> Required tasks:
(a) Answer these three questions from the passage on the O. sinensis genome below, one answer per line, marked to match:
(i) Which package was used to identify collinear blocks?
(ii) How many protein-coding genes are predicted in O. sinensis?
(iii) Of the gene families in the most recent common ancestor of Hypocreales, how many were seemingly lost in O. sinensis?
(b) List every fungal species named in the passage on the O. sinensis genome below.

> Passage to read:
Genome size variation. (A) Collinear blocks between O. sinensis and C. militaris. The largest nine scaffolds of C. militaris are highlighted with red numbers. Whole scaffolds are depicted in Supplemental Figure S10. Collinear blocks are identified using MCScanX package with default parameters. (B) Differences in genomic composition. Approximate 23.4 Mb (72.7% of the total genome) and 43.5 Mb (37.5%) of the C. militaris and O. sinensis genomes are mapped to 308 syntenic blocks. Significant expansion of LTR retrotransposons and the loss of non-collinear genes are observed. (C) LTR retrotransposon expansion in collinear blocks of O. sinensis. X-axis indicates percent identity of LTRs, whereas y-axis represents the number of LTR retrotransposon insertions.

Rapid evolution of gene families related to fungal pathogenicity

One of the most striking characteristics of the O. sinensis genome is the dearth of highly homologous gene pairs. Of the predicted 7,939 protein-coding genes, no pairs shared >90% amino acid identity in coding sequences and there was only one pair that shared >80% amino acid identity (Fig. 2A and Supplemental Table S21). This feature was also observed in the closely related C. militaris and ectomycorrhizal fungus Tuber melanosporum 23. Compared with other entomopathogenic fungi like B. bassiana and C. militaris, multigene families in O. sinensis were limited in number and comprised only 8.7% of the predicted proteome; most gene families had only two members (Supplemental Figure S12). The rate of gene gain was strikingly lower than that of gene loss, and among the 7,800 gene families found in the most recent common ancestor (MRCA) of Hypocreales, 1,756 were seemingly lost in O. sinensis (Fig. 2B). Such a compact gene coding space of the O. sinensis genome suggests the nature of this highly specialized fungus with a low capacity to adapt to multiple environmental cues.

> Dataset content:

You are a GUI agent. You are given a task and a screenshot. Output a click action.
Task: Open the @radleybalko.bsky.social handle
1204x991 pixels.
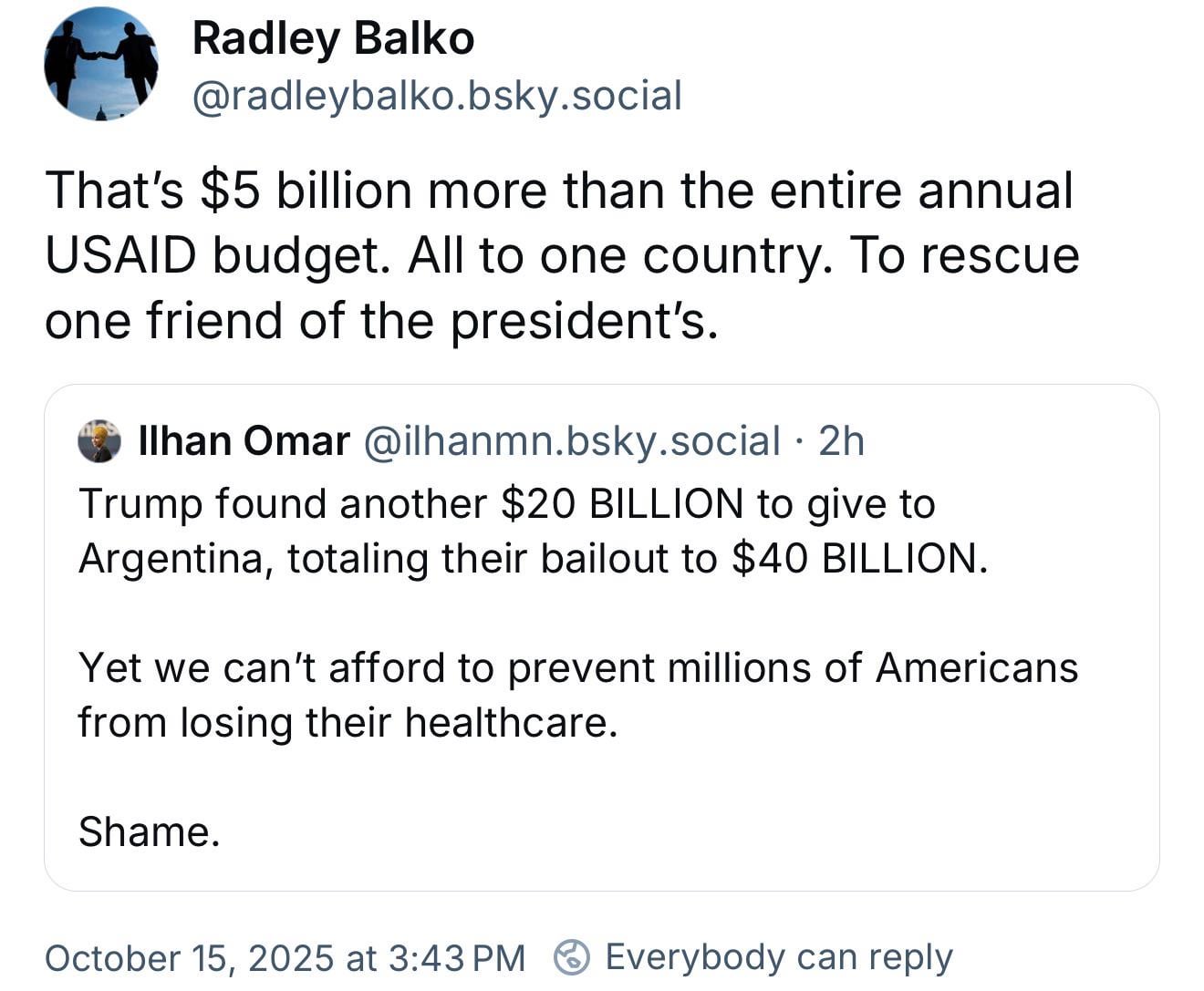coord(437,96)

> Solutions by task:
(a)
(i) MCScanX
(ii) 7,939
(iii) 1,756

(b)
O. sinensis
C. militaris
Tuber melanosporum
B. bassiana